=== Begin Enclosure ===

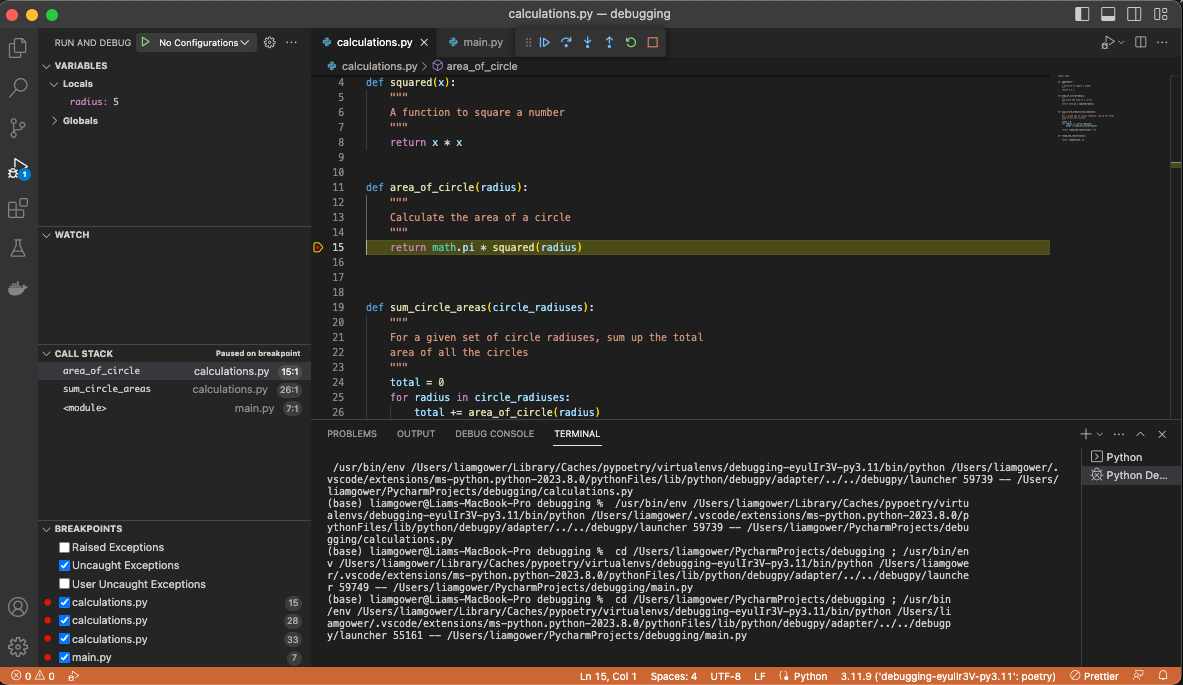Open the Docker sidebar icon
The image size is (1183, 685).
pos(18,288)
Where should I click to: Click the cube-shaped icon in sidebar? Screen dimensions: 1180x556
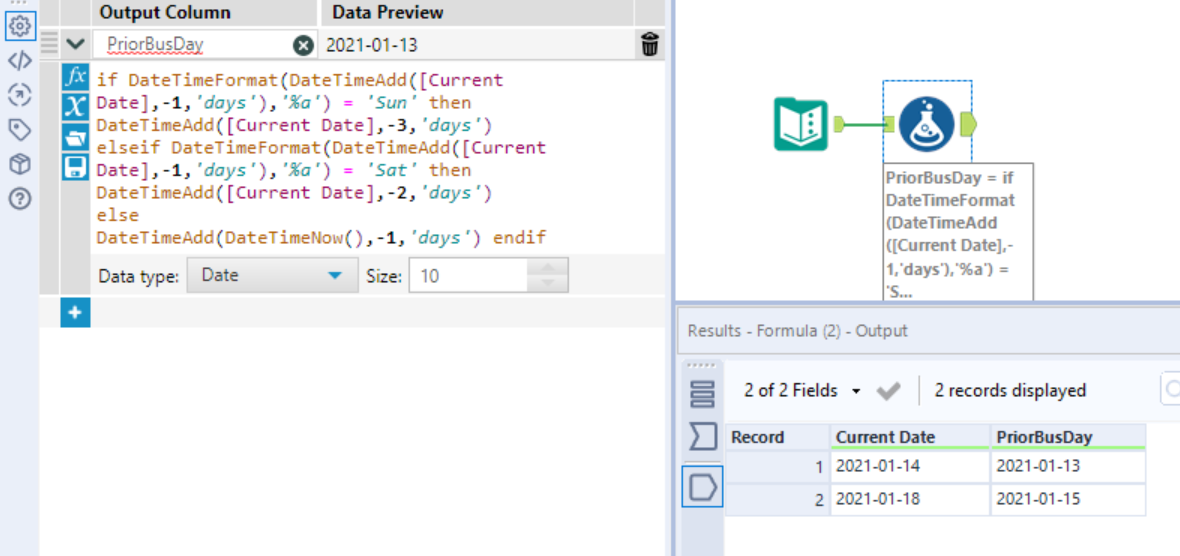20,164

=== End Enclosure ===

PROBLEM DESCRIPTION
Skip the pictures and write out exactly the lines from the line containing "Where should I" through the end of the listing above.

ANSWER FOR THIS EXERCISE
Where should I click to: Click the cube-shaped icon in sidebar? Screen dimensions: 1180x556
20,164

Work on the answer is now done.